§ **Exercises**
- a) In the loan terms excerpt below, what percentage of its profits in Partridge does Friendship agree to assign to Mt. Vernon?
- b) Carry the loan terms excerpt below forward, writing the text that follows its final numbered term.

2. Partridge shall use the Loan proceeds to buy $2,600,000.00 worth of mortgage or deed of trust notes secured by first priority mortgages or deeds of trust on residential real estate (the "Mortgages").
3. In order to secure the Loan, Partridge agrees to grant Mt. Vernon a deed of trust on the 216 unit apartment/condominium project located in Howard County and known as Partridge Courts (the "Premises"). This deed of trust shall be subordinate to any acquisition/construction/conversion loan, secured loans by MIW and Friendship, seller financing (Dreyfuss) and a 1971 Dreyfuss note to MIW in the approximate principal balance of $4,823,000.00.
4. In consideration of Mt. Vernon making the above Loan to Partridge, Friendship Services, Inc. ("Friendship") agrees to assign to Mt. Vernon a fifty (50%) percent participation in the profits to be received, if any, by Friendship in Partridge.
5. Partridge and Mt. Vernon shall promptly enter into a loan agreement and security agreement, in form and substance satisfactory to the parties and their respective counsel, embodying the above terms, 1-3.
6. Friendship shall enter into an assignment agreement, in form and substance satisfactory to Friendship, Mt. Vernon, and their respective counsel, embodying the above terms set forth in No. 4.

§ **Stored rows**
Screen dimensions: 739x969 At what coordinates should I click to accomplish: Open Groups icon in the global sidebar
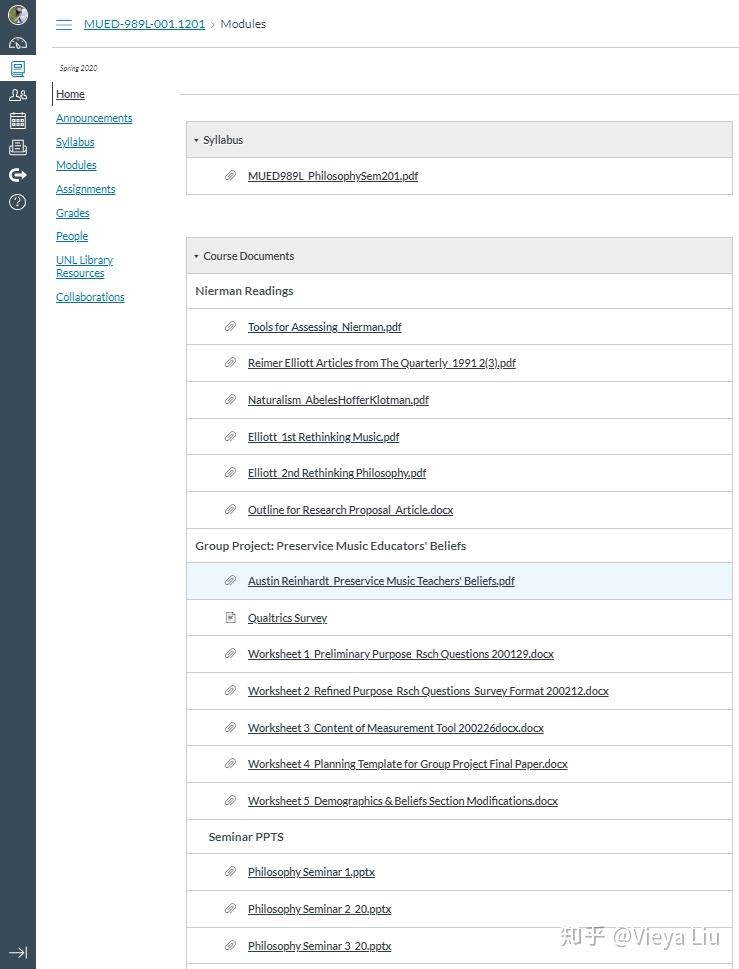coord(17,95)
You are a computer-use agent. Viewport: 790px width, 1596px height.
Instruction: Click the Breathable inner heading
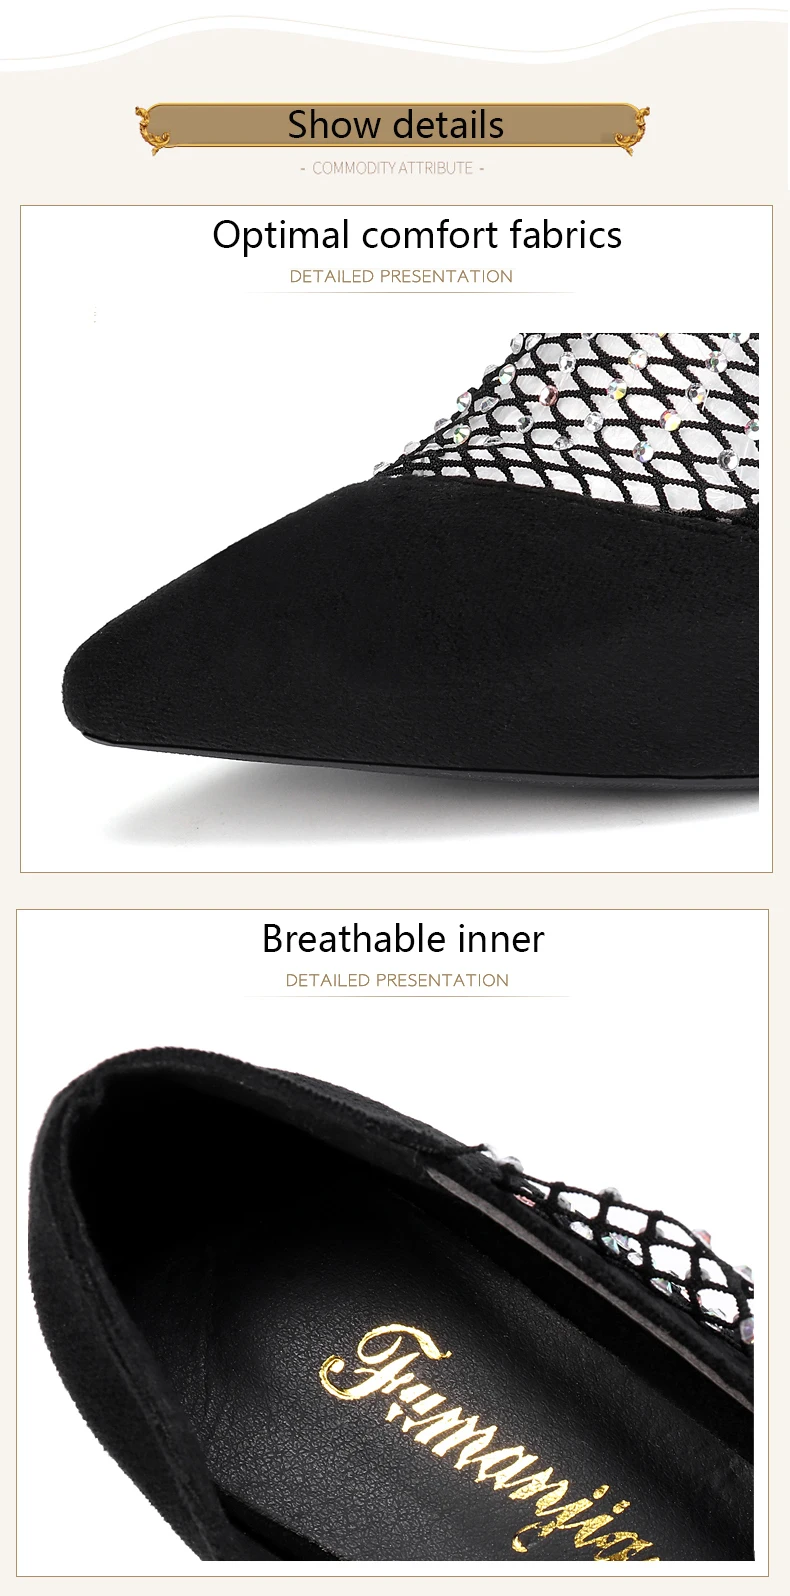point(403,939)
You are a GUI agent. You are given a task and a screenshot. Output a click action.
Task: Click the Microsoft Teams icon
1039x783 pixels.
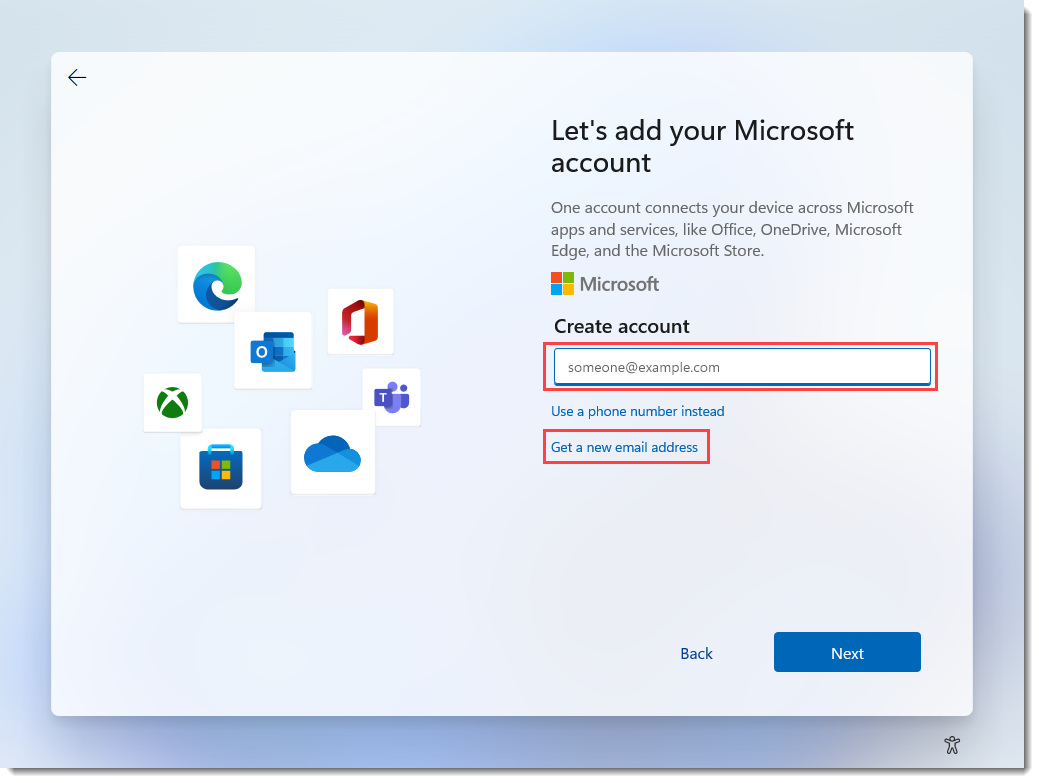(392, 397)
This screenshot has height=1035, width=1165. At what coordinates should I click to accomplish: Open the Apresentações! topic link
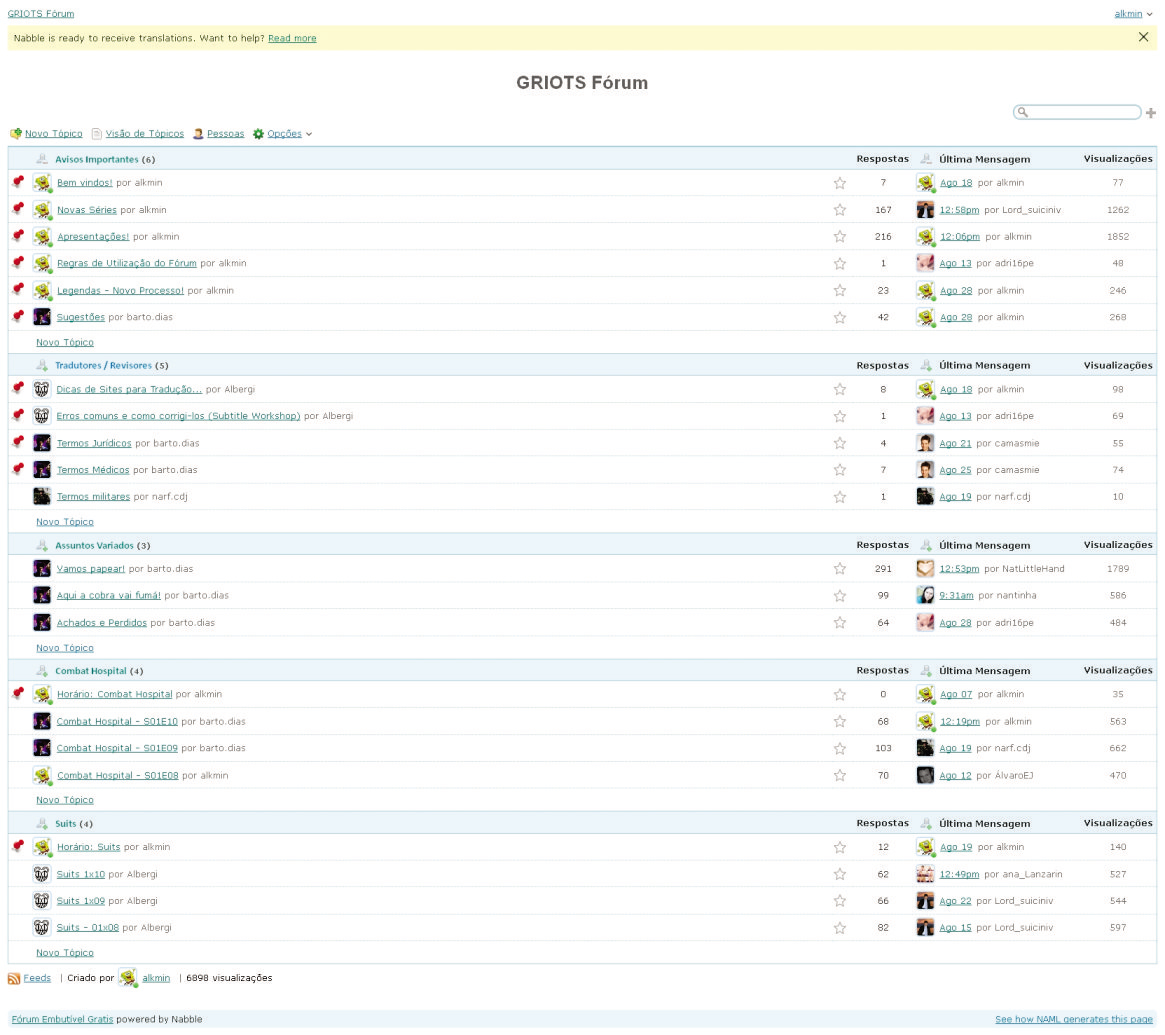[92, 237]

§ **Exercise answers**
- a) Fifty percent.

- b)
7. The parties to enter into, no later than January 22, 1982, the above agreement.
8. This memorandum shall be binding upon the parties hereto and their successors and assigns.
Partridge Associates and American Housing contend that the Memorandum of Understanding was no more than an agreement to agree and, as such, was unenforceable. In support of this argument, they rely upon Grooms v. Williams, 227 Md. 165, 175 A.2d 575 (1961), Helferstay v. Creamer, 58 Md. App. 263, 473 A.2d 47 (1984), and First National Bank of Maryland v. Burton, Parsons Co., 57 Md. App. 437, 470 A.2d 822, cert. denied, 300 Md. 88, 475 A.2d 1200 (1984).
The cases cited by defendants do indicate that courts will not order the parties to negotiate under an agreement to agree or convert into a binding contract what is in reality no more than an agreement to agree by adding a critical contract term which has been left unresolved by the parties. These cases might be controlling here if this case were simply one in which the parties had entered into the Memorandum of Understanding, and one of them thereafter had sought specifically to enforce it. That is not all that is involved, however. What Partridge Associates and American Housing ignore is that, after the Memorandum of Understanding was executed, Russell delivered to Fry 2.6 million dollars worth of mortgages for which Mount Vernon was never paid and which Partridge Associates used as security for its loan from MIW. These facts clearly differentiate the present case from Grooms, Helferstay and First National Bank.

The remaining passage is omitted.